Now, she is mostly forgotten. I did not even know she existed until we received a gift for our 4-year-old grandson that arrived just in time for the Grammys. It is a beautiful, if somewhat darker (if that is possible) rendition of Howitt’s “The Spider and the Fly.”
It is a poem that pre-existed in my consciousness. I had heard remnants of it in my own childhood, and when I read the title of the book, there was a sense of familiarity.
After reading this book, with illustrations by Tony Dityerlizzi that are nightmare-inducing, I realized I knew more about this poem than I thought. The overriding central theme had long been implanted in my brain through a kind of cultural osmosis from the era that encased my childhood, and through the reinforcement of the same theme from my parents, my Faith, and all the other forces of good that have intersected my life.
“The Spider and the Fly” strikes a chord, regardless of how modern and sophisticated any particular cultural moment believes itself to be. Like the Grammys and the Garden of Eden, the tools the devil uses are the same ones employed by the spider — and they still work.
You would think humanity would have collectively learned this lesson years ago. But I’ve been playing golf for more than 40 years and I still forget to keep my head down.
The devil never scares anyone into compliance. He knows what the spider knows. If he were to show his fangs, open the doors to the horrors that exist within his elegantly appointed parlor, no serious fly would go near.

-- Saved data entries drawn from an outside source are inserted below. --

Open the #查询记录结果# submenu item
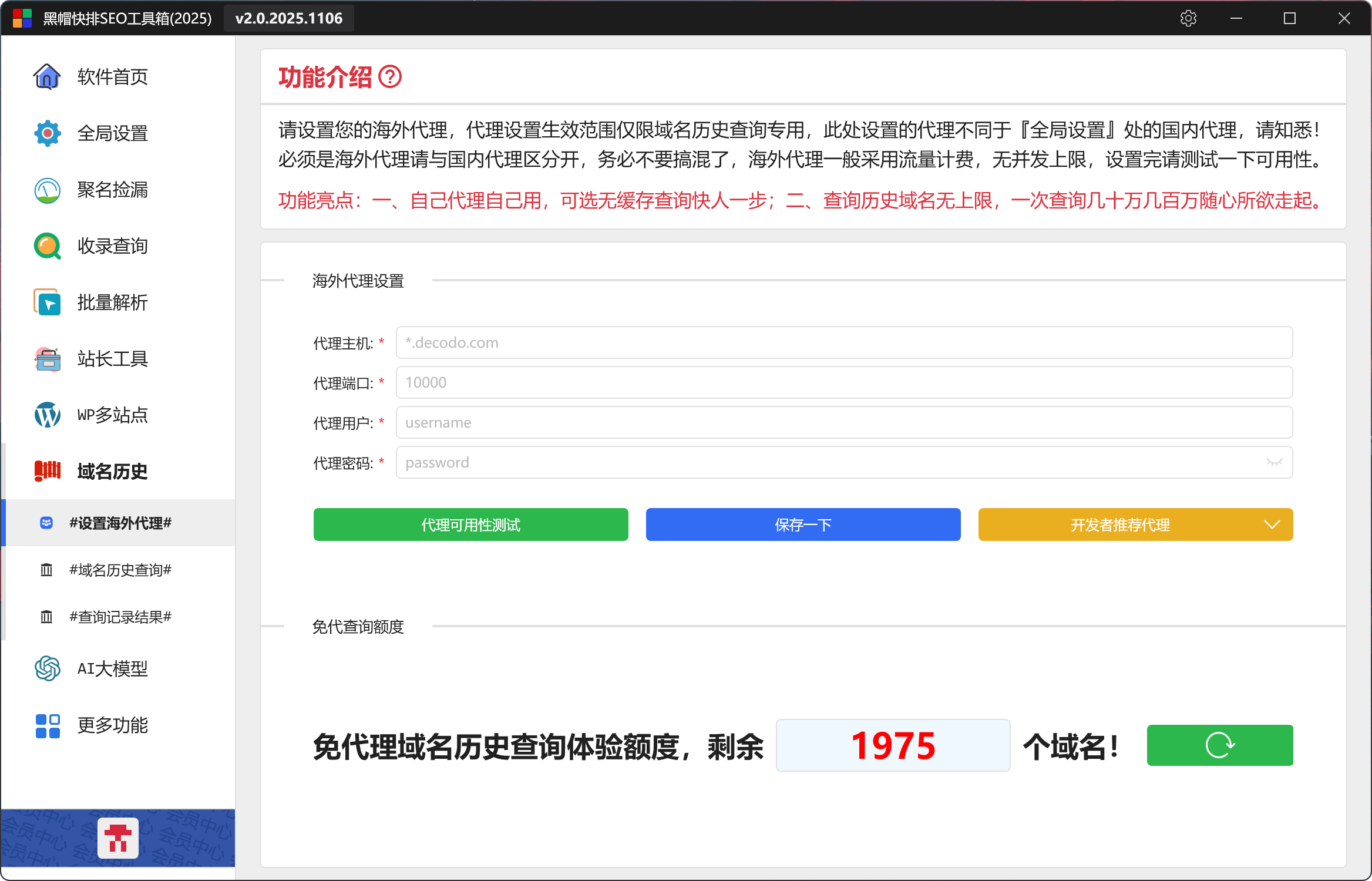Viewport: 1372px width, 881px height. pyautogui.click(x=120, y=617)
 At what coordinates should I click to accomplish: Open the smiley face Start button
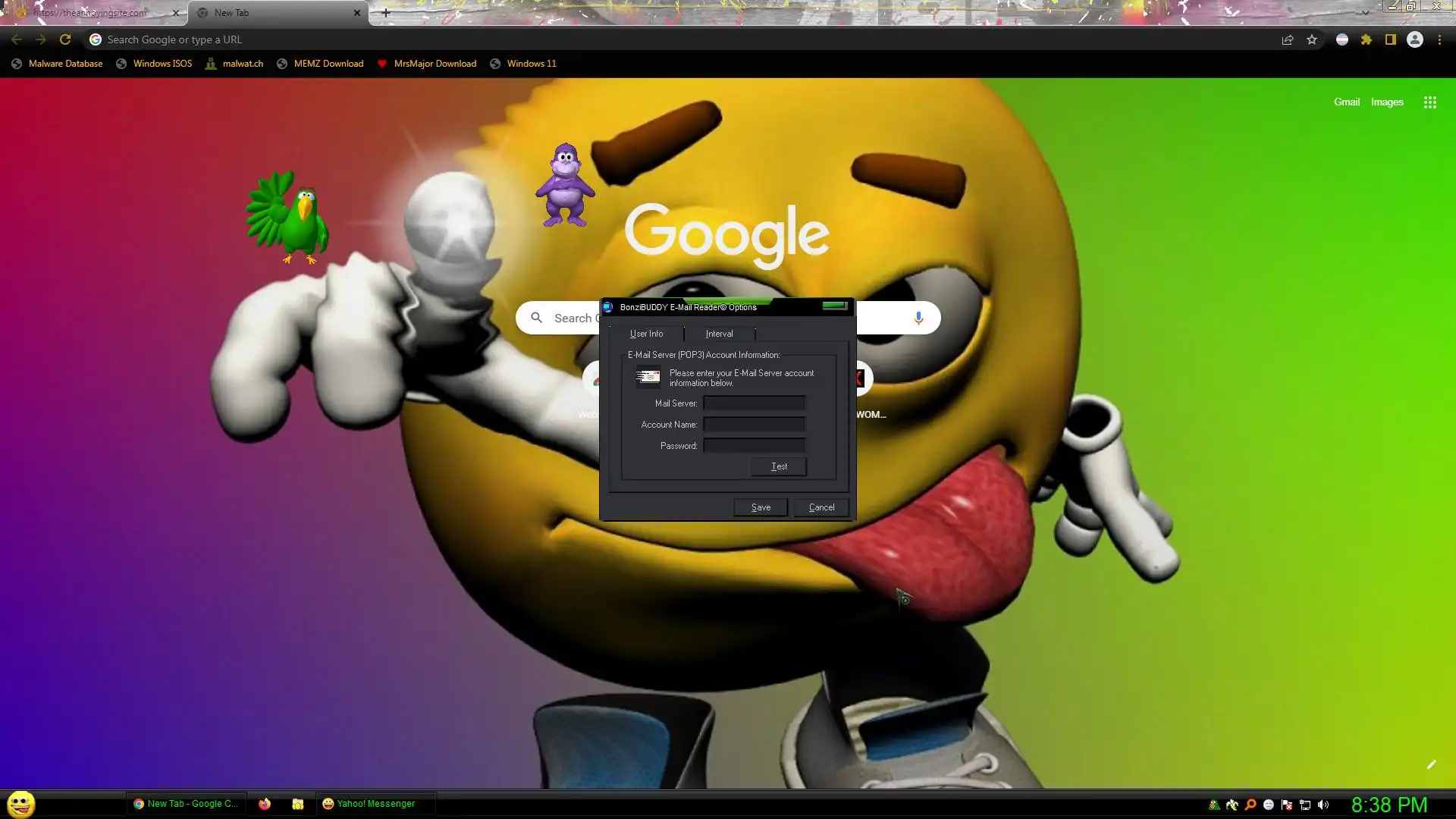pos(21,804)
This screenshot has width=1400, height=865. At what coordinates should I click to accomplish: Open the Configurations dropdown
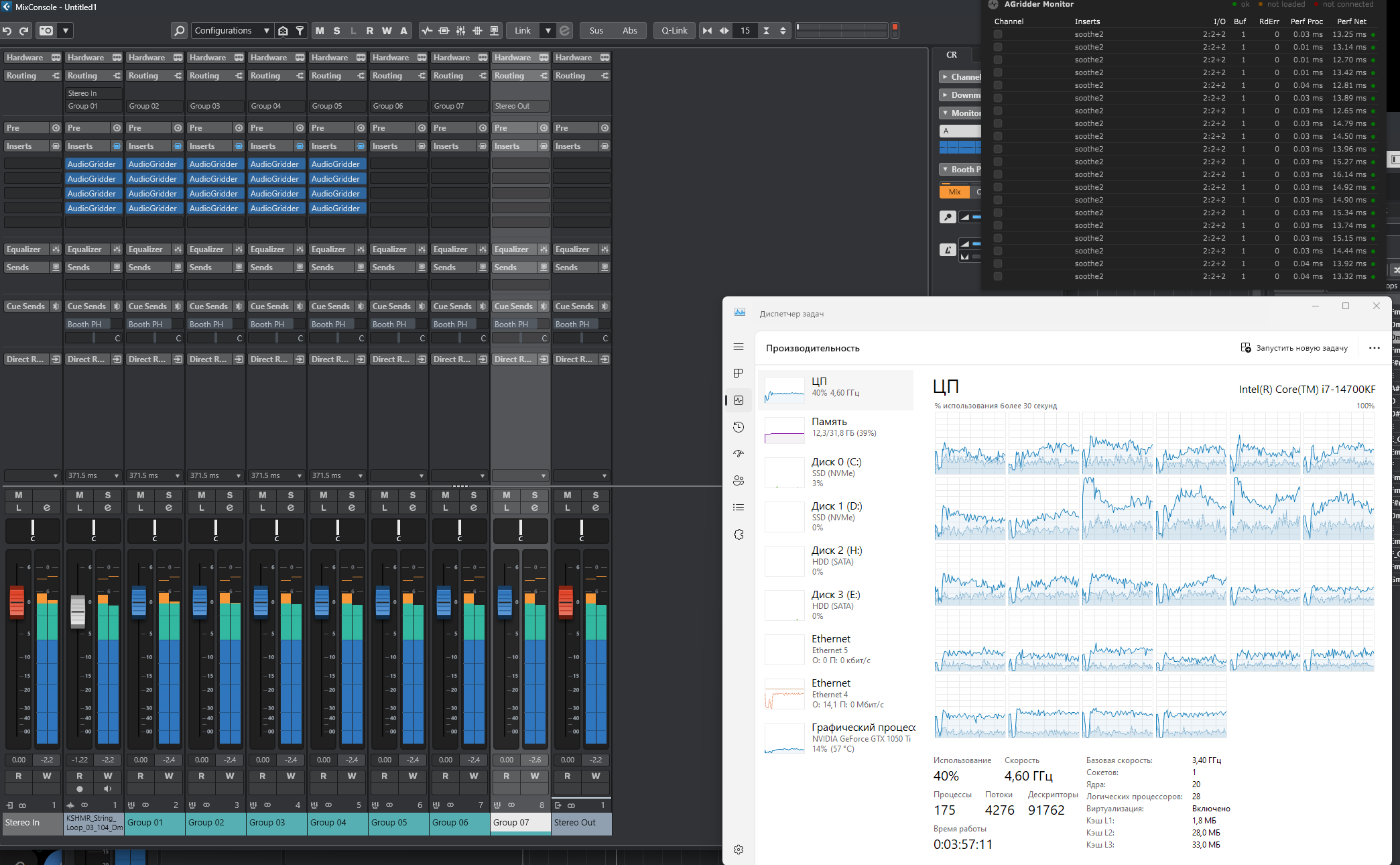tap(231, 31)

The acceptance, and even joy, demonstrated on the Grammys’ stage was the same premise, just done via the vehicle of a drag act — an act which also has a lineage that goes back a millennium or two or three. The author of “The Spider and the Fly” knew what God knows. We are frail creatures, very much like the curious and foolish fly in her poem, and traipse willingly into harm’s way because of our pride, our lust, or our greed.
The fly discovers her folly only when she finds herself doomed in the reality of what truly lies in wait for her in a parlor with a spider for its interior decorator.
Just as I sometimes seek refuge from current popular culture trends by revisiting films and art created with an ethos more aligned with my core beliefs, I now know, when it comes to my grandson, I would rather look back almost 200 years to the essential message of “The Spider and the Fly” than to most messages that the current culture propagates.
I pray he too will assimilate these cautionary tales, and they will tweak his conscience later in his own life every time the next shiny thing comes along, or a schemer has a web for him to try on.